7.6 A systematic procedure for district partitioning Consider a
rectangular city district and two stationary facilities located at two
arbitrary points (x1, y1) and (x2, y2) within the district. We wish to
devise procedures that can be used by a computer to partition the
district into two subdistricts so that all the points in the district
are assigned to the facility closest to them. The "inputs" to the
computer will be the coordinates of the locations of the two facilities
and of the corners of the rectangle (the orientation of the rectangle
with respect to the coordinate axes is arbitrary). The "outputs" are the
coordinates of the corners of each subdistrict.|
a. Devise a procedure for the case in which travel in the district is Euclidean.
b.

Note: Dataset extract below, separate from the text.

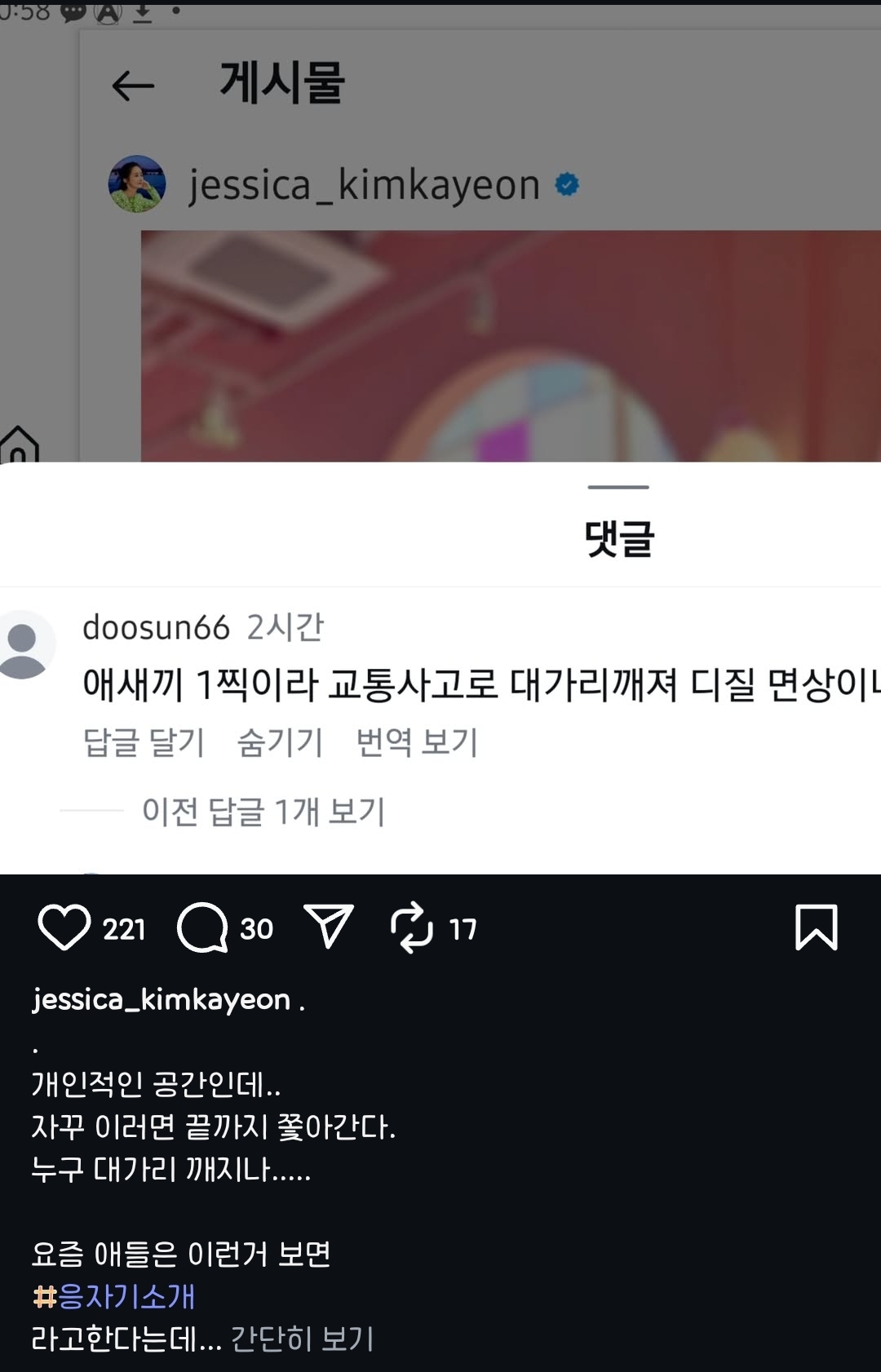Tap the back arrow next to 게시물

pos(133,86)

Repeat part (a) for the case of right-angle travel, assuming that directions of travel are parallel to the coordinate axes. (In a special case in which parts of the boundary between the two subdistricts are not uniquely defined, use any arbitrary procedure you wish to specify that boundary.)

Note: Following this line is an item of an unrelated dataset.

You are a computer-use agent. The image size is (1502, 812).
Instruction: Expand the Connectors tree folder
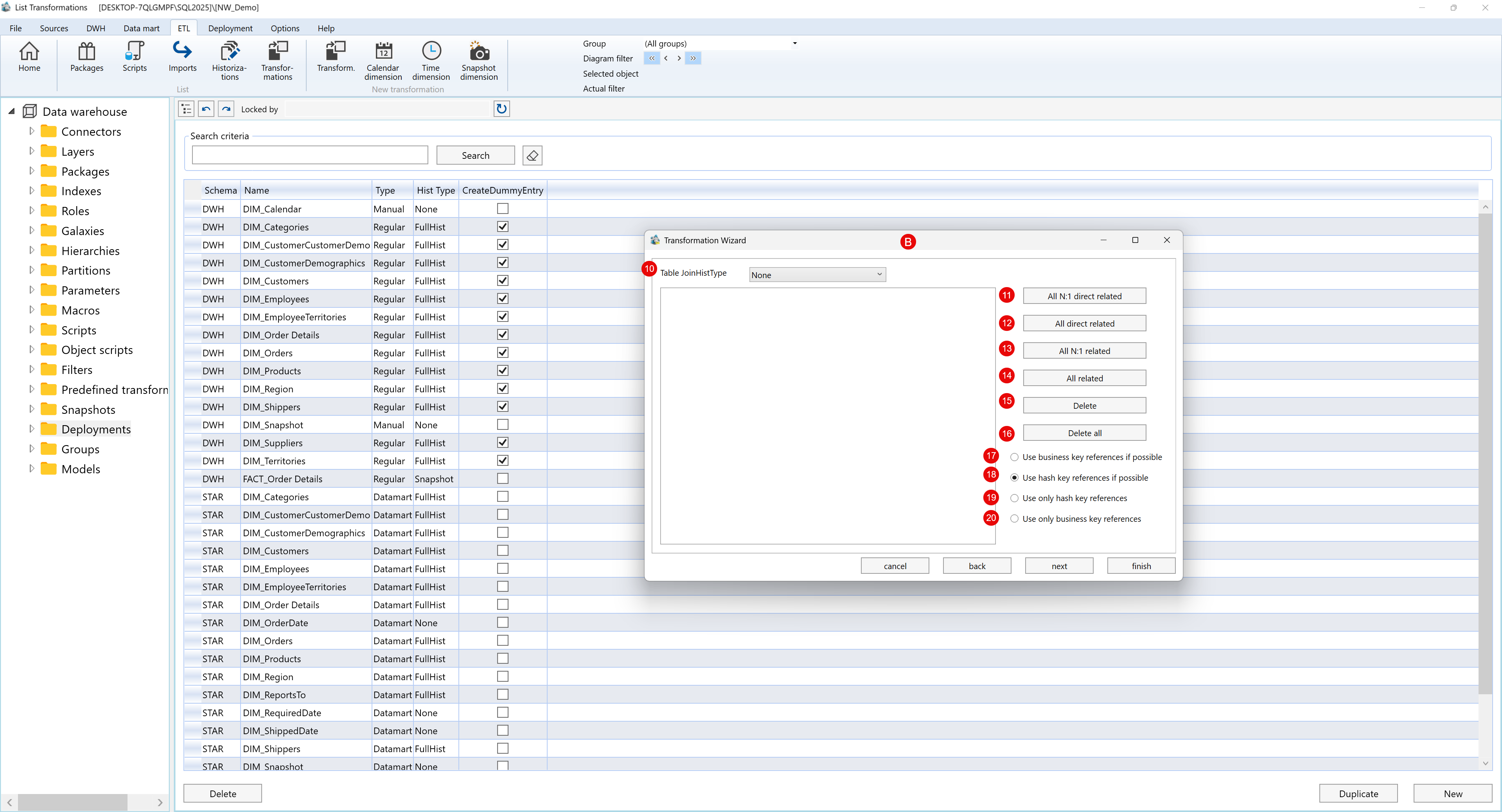(x=31, y=131)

C. How would your procedure in parts (a) and (b) change if the district's shape was that of an arbitrary polygon with known coordinates for its comer points ?
d. Assuming that a procedure has been devised for partitioning a district of arbitrary polygonal shape between two facilities (according to some arbitrary travel metric), how could that procedure be used to partition the district among n randomly located facilities according to the "closest facility" criterion ?
Hint: Consider the case when a third facility is suddenly added in a district which has already been partitioned among two facilities. How would the old boundaries be modified?
Part (d) of this problem is also discussed in [KEEN 72].